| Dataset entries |

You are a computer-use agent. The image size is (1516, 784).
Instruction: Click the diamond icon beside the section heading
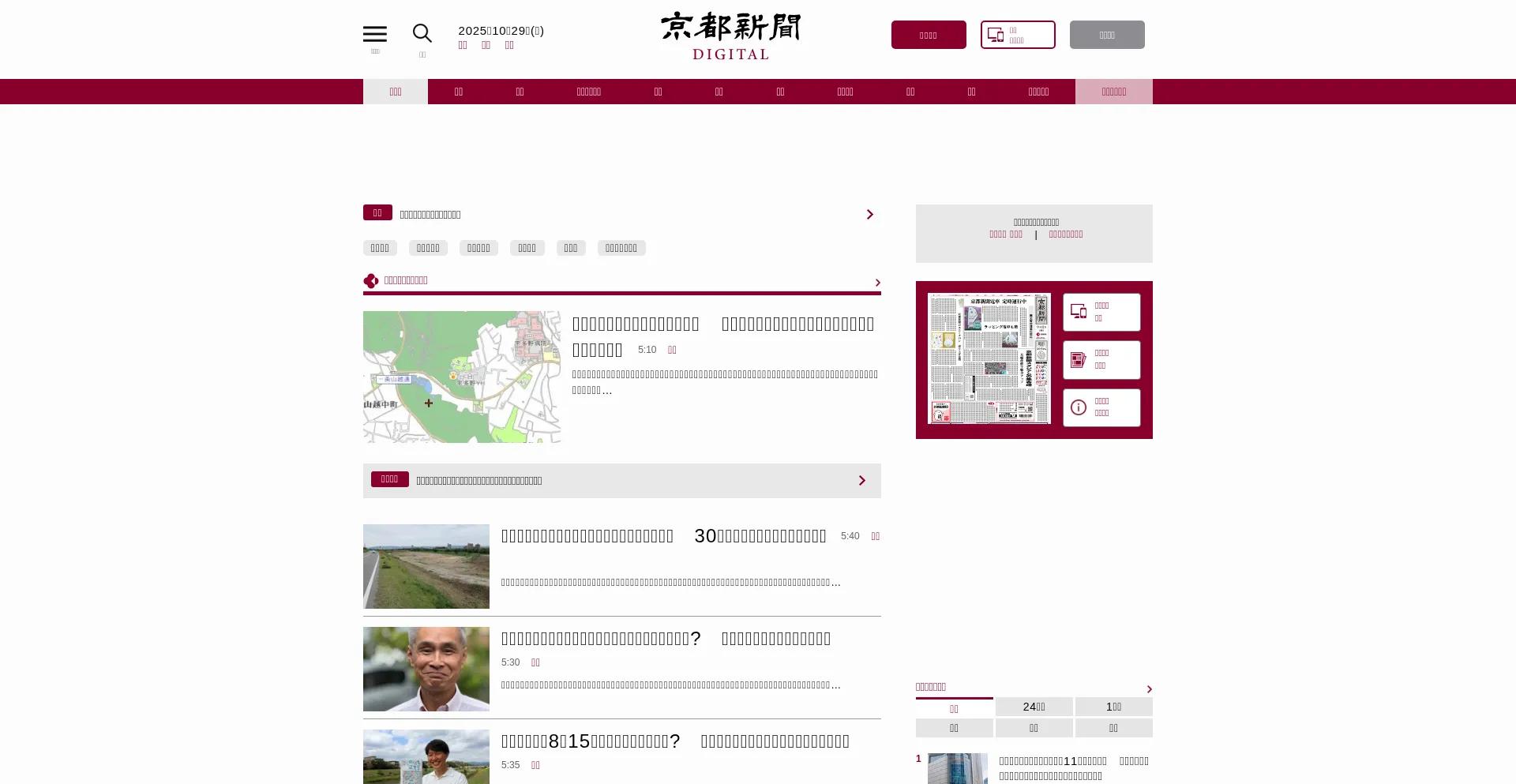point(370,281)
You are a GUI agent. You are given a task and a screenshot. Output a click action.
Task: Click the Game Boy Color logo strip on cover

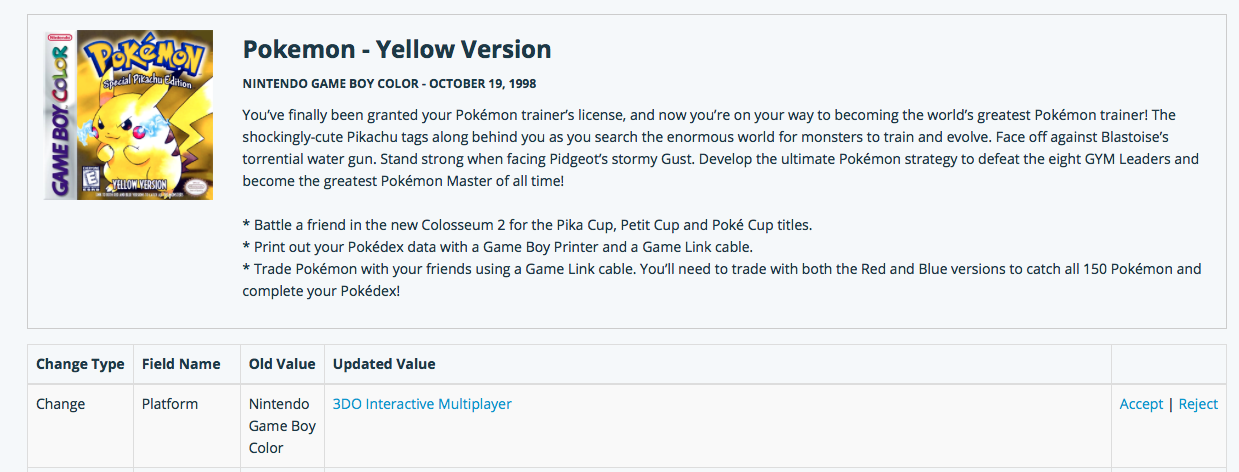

| TASK ITEM |
Should a record include a picture, drop the picture and write out the remainder exactly.

| OUTPUT BELOW |
You are a computer-use agent. The image size is (1516, 784).
Instruction: Click the diamond icon beside the section heading
point(370,281)
You are a GUI agent. You are given a task and a screenshot. Output a click action.
Task: Click the Game Boy Color logo strip on cover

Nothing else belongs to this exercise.